- Bolt as he appears in Disney's Bolt (2008)
- First appearance: Bolt (2008)
- First game: Bolt (2008)
- Created by: Dan Fogelman Chris Williams Byron Howard Joe Moshier
- Voiced by: John Travolta Frank Welker (vocal effects)

In-universe information
- Species: Dog
- Gender: Male
- Occupation: Actor (retired)
- Family: Penny Forrester (owner); Mittens (fellow pet); Rhino (fellow pet);
- Nationality: American

= Bolt (Disney character) =

Disney character

Bolt is the main character and the titular protagonist of Walt Disney Animation Studios' 2008 film Bolt. He is depicted as a White Shepherd with superpowers such as a "super bark" and the ability to shoot lasers from his eyes. When he found himself lost, Bolt discovered that he was an actor in a television show, and must take it upon himself to get back home, learning how to be a normal dog in the process. Bolt's journey and personal evolution as a character are core to the film's main themes.

Created by Chris Williams and Byron Howard, Bolt is introduced as a dog who is unknowingly the star of his own TV show. His ignorance is crucial as the cast and crew go to extreme lengths to make Bolt think he is actually a super dog in order to make the performance more authentic.
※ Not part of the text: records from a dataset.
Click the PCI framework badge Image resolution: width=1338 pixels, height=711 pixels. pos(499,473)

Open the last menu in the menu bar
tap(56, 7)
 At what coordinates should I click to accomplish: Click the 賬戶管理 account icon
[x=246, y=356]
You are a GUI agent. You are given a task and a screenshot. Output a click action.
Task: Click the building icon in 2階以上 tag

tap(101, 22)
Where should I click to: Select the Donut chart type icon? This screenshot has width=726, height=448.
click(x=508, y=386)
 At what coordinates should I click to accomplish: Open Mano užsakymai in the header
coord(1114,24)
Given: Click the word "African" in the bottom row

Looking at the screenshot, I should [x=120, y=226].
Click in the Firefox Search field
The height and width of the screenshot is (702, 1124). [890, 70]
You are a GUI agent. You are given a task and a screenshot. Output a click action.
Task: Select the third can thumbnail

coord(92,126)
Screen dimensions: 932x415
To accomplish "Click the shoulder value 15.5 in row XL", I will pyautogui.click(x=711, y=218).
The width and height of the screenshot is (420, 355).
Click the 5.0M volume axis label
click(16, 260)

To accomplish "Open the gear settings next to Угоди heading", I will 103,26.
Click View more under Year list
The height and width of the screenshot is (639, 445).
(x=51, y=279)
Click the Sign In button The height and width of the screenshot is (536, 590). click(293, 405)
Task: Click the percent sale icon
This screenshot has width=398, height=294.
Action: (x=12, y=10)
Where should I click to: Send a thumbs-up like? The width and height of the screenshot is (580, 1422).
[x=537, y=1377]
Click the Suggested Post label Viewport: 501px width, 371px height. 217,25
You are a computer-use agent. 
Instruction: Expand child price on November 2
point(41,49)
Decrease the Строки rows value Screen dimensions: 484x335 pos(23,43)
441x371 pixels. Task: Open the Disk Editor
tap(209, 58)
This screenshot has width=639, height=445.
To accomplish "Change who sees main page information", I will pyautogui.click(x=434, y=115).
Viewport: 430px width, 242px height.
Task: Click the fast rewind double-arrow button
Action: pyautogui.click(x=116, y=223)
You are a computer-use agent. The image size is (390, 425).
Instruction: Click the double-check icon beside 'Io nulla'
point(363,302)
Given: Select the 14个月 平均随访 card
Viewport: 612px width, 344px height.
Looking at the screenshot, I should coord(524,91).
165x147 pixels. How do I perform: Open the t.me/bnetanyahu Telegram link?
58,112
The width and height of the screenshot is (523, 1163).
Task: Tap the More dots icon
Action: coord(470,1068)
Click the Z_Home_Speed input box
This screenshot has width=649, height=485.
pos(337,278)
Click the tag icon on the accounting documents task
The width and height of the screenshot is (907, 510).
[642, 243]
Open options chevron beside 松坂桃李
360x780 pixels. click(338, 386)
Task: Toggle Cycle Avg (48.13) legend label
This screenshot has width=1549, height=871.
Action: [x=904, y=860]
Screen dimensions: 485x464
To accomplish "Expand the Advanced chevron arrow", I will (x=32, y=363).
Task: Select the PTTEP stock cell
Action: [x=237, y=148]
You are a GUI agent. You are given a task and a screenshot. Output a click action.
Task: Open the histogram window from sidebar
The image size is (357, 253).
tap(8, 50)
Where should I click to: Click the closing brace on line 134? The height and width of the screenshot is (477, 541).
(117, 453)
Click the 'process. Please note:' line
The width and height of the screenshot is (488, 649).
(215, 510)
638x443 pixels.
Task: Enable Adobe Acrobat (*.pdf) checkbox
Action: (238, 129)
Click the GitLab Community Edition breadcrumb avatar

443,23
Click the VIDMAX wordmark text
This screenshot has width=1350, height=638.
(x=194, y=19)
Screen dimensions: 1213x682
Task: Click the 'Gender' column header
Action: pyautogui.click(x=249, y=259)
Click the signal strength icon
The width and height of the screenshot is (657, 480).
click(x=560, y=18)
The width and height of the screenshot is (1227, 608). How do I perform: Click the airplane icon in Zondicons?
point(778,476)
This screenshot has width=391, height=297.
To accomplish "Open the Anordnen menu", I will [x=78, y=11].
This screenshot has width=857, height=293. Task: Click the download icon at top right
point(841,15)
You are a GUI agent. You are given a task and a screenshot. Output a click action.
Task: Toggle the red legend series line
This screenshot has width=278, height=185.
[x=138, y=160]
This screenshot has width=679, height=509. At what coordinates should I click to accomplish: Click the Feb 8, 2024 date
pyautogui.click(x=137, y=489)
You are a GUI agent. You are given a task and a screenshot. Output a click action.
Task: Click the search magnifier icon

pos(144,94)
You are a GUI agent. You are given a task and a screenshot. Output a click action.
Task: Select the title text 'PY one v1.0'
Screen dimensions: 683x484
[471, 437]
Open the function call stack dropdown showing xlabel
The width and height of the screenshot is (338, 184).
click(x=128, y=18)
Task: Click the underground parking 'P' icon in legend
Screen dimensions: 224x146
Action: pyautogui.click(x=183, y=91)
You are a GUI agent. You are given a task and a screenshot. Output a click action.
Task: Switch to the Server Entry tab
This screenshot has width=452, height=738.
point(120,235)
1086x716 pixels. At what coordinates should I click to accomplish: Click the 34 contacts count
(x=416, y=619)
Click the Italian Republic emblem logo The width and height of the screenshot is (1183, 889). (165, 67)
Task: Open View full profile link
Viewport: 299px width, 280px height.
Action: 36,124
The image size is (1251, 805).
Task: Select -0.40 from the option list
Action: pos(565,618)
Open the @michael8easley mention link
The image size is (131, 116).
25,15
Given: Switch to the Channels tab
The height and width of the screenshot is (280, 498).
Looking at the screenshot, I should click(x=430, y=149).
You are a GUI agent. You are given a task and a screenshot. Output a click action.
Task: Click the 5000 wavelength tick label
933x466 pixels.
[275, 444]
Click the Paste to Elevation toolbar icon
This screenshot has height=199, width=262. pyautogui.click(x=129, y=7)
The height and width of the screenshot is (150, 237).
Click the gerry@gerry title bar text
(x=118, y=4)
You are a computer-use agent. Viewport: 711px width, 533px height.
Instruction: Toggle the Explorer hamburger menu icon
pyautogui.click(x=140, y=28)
The character is voiced by John Travolta. Much of the inspiration for Bolt was provided by John Lasseter, who also oversaw his visual development with chief character designer Joe Moshier. Aside from the film, the character also appears in the direct-to-video short film Super Rhino, the two video games Bolt and Disney Infinity, and the Sorcerers of the Magic Kingdom trade card role-playing game. In addition, photos of Bolt appear in Wreck-It Ralph (2012) and Big Hero 6 (2014).

Bolt's character, alongside Travolta's vocal performance, has received mostly positive reviews from film critics and became a breakout character, leading to strong sales of merchandise and toys following the film's release.

==Development==

===Characterization and design===

Early concept art of Bolt

The character known as Bolt was originally conceptualized as a bipedal Jack Russell Terrier named Henry, designed by Chris Sanders. In this script, Henry would be aware of the fact that he is an actor. Henry, as well as Sander's idea for the movie, was eventually scrapped when John Lasseter and some colleagues from Pixar reviewed the project. The character was subsequently redesigned after a White Spitz Breed, although changes were done to the muzzle, ears, and overall body structure to give the character a more distinctive and expressive appearance.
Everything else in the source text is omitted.